Prezes Jan Buczek w rozmowie z RMF FM dodał, że ustalenia unijnych ministrów to brutalna demonstracja tego, iż stare kraje UE mogą dyktować warunki. Jego zdaniem Polska wchodząc do UE otworzyła swój rynek, natomiast wykorzystała szansę stając się liderem w dziedzinie usług. Tymczasem "w trakcie gry zmieniono jej zasady". Zdaniem Buczka w tej batalii zwyciężył protekcjonizm starej UE.
Nie może być tak, ze nagle niezadowoleni, przegrywający na rynku usług przedsiębiorcy starej Unii przekonują polityków do podejmowania działań niezgodnych z zasadami jednolitego rynku.
Jego zdanym polscy transportowcy "padli ofiarą" tego protekcjonizmu. Jego zdaniem nie da się w żaden sposób przełożyć przepisów o delegowaniu pracowników do branży transportowców drogowych.

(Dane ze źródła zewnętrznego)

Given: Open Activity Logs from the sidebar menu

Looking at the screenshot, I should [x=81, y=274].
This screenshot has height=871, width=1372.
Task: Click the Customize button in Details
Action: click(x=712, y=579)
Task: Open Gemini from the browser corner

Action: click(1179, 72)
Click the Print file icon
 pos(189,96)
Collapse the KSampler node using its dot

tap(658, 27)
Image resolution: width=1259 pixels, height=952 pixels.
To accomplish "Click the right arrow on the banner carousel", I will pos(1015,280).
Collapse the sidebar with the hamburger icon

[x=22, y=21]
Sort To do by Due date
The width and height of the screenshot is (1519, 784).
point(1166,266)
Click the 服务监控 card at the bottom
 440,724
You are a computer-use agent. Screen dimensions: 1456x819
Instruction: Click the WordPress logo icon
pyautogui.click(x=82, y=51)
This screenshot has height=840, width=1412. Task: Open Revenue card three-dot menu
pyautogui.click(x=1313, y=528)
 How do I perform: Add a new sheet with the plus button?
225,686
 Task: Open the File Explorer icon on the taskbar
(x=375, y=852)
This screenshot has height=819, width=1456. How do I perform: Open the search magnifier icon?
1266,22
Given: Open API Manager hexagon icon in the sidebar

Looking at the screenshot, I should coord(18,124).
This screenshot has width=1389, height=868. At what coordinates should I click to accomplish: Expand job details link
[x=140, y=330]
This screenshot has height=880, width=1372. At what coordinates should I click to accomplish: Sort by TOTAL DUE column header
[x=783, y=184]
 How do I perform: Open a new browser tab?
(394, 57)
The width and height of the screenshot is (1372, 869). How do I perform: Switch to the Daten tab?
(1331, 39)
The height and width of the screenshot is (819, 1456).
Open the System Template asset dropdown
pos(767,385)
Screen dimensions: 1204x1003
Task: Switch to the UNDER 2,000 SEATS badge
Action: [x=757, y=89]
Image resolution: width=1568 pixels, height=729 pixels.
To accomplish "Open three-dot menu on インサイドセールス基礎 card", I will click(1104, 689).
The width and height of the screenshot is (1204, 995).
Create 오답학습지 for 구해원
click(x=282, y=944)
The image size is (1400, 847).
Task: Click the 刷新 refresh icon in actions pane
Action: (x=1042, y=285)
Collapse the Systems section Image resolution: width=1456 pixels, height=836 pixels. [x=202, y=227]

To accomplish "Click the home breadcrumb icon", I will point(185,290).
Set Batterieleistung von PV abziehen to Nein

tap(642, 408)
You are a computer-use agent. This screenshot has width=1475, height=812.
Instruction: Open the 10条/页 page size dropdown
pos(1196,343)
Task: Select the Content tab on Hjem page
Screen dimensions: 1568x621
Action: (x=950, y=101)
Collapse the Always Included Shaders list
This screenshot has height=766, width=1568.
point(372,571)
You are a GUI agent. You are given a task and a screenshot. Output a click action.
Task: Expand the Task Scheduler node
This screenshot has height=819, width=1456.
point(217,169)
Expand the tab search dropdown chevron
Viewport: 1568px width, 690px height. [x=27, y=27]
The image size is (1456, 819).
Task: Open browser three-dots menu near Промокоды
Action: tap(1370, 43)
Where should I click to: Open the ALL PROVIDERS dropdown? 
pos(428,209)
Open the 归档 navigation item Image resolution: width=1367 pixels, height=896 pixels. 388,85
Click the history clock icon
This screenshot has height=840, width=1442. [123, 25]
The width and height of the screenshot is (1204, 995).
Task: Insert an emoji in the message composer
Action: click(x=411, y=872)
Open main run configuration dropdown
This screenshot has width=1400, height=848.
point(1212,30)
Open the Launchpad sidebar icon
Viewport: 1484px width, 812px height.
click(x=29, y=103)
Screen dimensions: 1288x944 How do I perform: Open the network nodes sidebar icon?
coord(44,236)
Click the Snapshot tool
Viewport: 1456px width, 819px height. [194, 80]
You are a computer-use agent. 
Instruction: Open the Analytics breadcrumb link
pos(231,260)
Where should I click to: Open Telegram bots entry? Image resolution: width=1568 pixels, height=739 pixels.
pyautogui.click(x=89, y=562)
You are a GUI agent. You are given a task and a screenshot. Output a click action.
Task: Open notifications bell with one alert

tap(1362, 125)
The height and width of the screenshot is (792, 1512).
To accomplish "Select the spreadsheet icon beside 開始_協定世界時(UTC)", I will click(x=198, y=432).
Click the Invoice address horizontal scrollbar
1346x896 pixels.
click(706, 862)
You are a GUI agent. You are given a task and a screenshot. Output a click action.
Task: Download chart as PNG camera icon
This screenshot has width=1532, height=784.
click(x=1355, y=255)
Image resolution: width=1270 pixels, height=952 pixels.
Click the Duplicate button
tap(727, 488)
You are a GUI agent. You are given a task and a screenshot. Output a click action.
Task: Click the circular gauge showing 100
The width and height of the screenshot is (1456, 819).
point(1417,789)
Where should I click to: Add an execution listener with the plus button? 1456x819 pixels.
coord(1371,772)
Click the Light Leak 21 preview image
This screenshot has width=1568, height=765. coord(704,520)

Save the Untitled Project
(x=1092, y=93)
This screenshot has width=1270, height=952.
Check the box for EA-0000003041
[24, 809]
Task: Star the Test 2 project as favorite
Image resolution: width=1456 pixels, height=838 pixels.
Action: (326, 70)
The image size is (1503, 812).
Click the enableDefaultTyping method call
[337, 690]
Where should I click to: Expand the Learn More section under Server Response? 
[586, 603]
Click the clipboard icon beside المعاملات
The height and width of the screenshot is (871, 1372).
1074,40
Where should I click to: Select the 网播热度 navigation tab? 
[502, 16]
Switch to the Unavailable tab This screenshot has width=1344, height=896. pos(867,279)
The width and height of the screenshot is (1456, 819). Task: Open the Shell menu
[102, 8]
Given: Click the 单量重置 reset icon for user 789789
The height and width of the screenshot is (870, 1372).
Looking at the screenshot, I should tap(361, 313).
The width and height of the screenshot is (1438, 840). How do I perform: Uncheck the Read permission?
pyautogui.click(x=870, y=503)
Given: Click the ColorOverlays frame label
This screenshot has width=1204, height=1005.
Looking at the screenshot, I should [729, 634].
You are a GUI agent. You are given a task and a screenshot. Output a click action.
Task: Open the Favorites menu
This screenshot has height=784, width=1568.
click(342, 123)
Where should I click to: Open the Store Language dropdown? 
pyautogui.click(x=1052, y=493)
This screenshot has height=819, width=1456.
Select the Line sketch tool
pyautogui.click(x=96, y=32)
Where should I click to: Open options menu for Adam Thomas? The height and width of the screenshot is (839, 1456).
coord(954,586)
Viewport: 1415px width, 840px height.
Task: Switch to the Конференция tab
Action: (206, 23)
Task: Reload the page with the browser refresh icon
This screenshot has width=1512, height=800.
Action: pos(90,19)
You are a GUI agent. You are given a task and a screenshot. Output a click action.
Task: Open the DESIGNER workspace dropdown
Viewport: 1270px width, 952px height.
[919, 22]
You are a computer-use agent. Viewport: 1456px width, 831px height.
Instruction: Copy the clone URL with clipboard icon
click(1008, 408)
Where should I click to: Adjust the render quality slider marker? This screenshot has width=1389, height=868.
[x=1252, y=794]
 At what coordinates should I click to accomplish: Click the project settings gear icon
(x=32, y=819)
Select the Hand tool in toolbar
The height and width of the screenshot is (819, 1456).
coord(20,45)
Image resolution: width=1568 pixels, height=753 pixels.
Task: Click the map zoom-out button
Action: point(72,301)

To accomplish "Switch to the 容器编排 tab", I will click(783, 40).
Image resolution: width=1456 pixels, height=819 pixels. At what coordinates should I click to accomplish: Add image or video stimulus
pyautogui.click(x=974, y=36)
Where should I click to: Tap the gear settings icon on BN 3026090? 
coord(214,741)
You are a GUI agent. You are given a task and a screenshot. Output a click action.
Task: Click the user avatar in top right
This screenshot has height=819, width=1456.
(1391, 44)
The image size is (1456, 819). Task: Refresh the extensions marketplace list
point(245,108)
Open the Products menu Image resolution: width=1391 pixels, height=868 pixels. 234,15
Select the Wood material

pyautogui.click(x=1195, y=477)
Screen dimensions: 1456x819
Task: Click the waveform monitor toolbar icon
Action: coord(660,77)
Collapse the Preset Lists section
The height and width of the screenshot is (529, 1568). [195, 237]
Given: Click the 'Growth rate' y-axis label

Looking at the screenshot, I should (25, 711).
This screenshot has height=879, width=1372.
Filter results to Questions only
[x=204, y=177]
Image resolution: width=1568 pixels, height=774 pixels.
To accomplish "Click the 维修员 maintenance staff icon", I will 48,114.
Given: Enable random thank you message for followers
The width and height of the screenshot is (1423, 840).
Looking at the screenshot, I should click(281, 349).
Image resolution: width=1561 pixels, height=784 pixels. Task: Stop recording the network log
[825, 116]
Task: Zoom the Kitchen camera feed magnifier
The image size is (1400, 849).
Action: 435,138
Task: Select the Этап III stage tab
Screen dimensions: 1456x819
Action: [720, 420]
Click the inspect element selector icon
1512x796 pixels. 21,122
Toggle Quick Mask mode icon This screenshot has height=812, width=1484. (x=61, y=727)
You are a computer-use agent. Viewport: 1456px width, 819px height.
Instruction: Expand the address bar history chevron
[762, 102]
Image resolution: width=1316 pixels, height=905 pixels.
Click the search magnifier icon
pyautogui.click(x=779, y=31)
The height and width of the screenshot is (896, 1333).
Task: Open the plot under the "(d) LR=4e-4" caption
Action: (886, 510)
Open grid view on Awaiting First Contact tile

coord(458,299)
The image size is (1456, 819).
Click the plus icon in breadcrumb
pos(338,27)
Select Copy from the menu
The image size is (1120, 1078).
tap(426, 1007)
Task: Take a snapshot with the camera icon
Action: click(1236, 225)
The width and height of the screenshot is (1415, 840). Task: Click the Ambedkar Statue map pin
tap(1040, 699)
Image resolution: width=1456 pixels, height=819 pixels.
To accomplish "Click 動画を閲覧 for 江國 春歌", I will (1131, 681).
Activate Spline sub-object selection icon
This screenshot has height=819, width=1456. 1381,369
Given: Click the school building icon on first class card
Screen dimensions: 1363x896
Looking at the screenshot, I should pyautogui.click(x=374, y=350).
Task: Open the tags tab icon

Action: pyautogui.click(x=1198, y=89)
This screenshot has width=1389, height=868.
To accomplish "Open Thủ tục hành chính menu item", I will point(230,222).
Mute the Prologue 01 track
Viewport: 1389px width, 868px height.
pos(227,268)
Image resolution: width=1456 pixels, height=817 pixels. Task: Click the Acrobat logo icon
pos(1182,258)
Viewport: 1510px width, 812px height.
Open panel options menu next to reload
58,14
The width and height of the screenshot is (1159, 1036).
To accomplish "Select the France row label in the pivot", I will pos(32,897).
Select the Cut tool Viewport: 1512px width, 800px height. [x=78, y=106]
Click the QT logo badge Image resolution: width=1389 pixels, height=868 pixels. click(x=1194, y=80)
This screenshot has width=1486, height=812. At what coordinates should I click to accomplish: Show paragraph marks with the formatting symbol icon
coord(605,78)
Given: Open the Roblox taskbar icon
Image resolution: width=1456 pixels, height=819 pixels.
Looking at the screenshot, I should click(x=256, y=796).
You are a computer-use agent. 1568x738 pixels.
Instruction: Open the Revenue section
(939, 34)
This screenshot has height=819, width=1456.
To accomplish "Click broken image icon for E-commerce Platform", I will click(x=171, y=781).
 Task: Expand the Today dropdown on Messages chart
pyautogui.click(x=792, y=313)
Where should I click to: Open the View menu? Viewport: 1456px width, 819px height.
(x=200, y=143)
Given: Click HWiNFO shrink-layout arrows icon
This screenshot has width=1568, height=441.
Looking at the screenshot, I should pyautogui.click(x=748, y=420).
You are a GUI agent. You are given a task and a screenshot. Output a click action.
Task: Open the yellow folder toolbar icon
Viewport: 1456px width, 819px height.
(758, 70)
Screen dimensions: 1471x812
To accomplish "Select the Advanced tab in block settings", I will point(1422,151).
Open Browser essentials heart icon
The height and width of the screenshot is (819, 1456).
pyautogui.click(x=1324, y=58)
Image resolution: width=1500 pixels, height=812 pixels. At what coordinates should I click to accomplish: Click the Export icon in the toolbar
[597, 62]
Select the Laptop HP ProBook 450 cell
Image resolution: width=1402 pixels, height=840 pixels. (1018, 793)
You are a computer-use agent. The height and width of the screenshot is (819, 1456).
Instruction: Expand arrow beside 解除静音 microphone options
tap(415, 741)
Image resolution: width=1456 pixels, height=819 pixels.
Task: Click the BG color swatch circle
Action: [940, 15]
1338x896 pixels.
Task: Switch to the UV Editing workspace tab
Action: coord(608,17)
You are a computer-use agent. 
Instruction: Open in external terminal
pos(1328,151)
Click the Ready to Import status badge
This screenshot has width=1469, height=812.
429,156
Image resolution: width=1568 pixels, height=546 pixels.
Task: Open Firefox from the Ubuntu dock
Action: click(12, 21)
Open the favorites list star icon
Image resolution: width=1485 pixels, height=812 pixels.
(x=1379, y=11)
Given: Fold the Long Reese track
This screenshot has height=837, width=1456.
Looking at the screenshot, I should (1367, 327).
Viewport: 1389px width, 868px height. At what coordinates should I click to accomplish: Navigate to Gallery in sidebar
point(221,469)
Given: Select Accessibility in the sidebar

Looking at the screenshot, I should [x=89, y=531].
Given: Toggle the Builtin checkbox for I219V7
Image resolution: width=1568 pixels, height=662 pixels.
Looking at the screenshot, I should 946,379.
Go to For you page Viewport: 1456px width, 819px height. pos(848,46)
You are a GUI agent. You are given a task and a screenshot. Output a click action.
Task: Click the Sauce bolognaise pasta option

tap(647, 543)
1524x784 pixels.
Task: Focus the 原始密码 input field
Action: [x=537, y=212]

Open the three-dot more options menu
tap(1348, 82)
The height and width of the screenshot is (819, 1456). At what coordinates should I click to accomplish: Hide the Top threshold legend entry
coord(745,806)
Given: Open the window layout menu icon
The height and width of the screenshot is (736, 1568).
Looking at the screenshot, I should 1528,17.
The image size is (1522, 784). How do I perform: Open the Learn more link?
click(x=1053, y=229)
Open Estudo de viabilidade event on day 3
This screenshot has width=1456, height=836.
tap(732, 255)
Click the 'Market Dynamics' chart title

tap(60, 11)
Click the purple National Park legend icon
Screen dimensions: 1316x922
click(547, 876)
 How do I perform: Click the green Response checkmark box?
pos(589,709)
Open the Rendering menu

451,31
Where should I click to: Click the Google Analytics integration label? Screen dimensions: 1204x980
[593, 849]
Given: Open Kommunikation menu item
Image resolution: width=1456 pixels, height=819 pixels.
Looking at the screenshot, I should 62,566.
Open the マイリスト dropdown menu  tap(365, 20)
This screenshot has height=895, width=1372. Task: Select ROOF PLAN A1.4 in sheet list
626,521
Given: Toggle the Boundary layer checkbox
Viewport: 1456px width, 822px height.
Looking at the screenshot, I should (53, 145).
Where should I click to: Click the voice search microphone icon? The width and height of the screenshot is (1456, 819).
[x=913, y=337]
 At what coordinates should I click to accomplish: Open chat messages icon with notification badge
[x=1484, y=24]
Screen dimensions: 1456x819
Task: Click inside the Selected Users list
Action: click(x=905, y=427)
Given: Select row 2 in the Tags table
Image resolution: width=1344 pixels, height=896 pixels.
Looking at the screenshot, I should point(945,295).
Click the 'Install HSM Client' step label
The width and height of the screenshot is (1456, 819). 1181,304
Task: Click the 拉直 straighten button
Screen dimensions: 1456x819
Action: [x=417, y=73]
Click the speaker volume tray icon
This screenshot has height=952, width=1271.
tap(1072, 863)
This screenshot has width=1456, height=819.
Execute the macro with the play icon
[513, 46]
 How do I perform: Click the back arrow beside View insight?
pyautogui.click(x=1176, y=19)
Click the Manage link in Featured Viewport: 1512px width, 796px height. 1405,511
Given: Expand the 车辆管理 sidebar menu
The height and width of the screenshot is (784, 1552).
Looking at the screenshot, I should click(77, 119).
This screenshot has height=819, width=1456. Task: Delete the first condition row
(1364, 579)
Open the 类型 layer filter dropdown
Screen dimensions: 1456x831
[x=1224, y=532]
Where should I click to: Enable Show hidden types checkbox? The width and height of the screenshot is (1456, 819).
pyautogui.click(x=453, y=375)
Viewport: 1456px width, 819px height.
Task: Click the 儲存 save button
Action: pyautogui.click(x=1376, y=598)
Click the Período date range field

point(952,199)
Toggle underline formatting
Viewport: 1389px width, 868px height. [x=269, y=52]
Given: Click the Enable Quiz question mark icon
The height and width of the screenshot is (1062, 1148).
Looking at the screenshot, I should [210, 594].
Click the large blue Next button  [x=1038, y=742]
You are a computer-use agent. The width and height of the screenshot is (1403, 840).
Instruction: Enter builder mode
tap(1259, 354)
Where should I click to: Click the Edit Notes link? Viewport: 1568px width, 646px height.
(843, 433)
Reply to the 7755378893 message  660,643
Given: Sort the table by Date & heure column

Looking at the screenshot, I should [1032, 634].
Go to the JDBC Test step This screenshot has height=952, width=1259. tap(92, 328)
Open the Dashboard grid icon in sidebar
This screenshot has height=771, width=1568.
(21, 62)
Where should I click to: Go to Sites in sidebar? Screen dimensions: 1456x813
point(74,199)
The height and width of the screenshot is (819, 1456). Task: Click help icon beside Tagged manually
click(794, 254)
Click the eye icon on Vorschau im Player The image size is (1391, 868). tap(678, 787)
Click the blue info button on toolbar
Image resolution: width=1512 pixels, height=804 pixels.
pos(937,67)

My nie jesteśmy w stanie z wyprzedzeniem kilkudniowym zarejestrować naszego kierowcy na obszarze takiego czy innego kraju. To jest jakiś absurd. My jesteśmy z natury mobilni jak lotnicy czy marynarze. Te przepisy oznaczają poważne ograniczenie naszej działalności.
Jego zdaniem polską branżę transportową czeka teraz fala bankructw. Grozi nam to ogromną falą bankructw przedsiębiorców, którzy mają zobowiązania ekonomiczne i prowadzą działalność na obecnych warunkach.
Zdaniem Buczka zmiana tych warunków i wprowadzenie nowych restrykcji powoduje, że będą musieli z tego rynku zejść.
Firmy stracą rynek, a pozostaną im do spłacenia zobowiązania finansowe wobec banków. Firmy leasingowej nie interesuje, że Unia Europejska zmieniła warunki w trakcie gry - mówi Buczek.
Decyzja unijnych ministrów nie jest jeszcze ostateczna, ale są małe szanse na korzystne rozwiązania w dialogu między Radą UE, Komisją Europejską a Parlamentem Europejskim.
Przypomnijmy, że po ponad 14 godzinach rozmów ministrowie do spraw transportu UE przyjęli przepisy, które uderzą w polskich transportowców.
Wygrała lansowana przez Francuzów i Komisję Europejską teza: ta sama płaca za tę samą pracę. Polscy kierowcy - jeżeli będą wykonywać przeładunki między krajami Wspólnoty, a więc przewozy kabotażowe - będą musieli otrzymywać minimalną płacę danego kraju, co ogromnie podwyższy koszta naszych firm transportowych i wprowadzi biurokratyczne utrudnienia.
W dodatku ciężarówka - po wykonaniu kursu - będzie musiała czekać 5 dni na kolejny przewóz.
Ponadto nowymi, zaostrzonymi przepisami objęte mają być wszystkie usługi transportowe wykonywane poza państwem, które jest siedzibą firmy transportowej.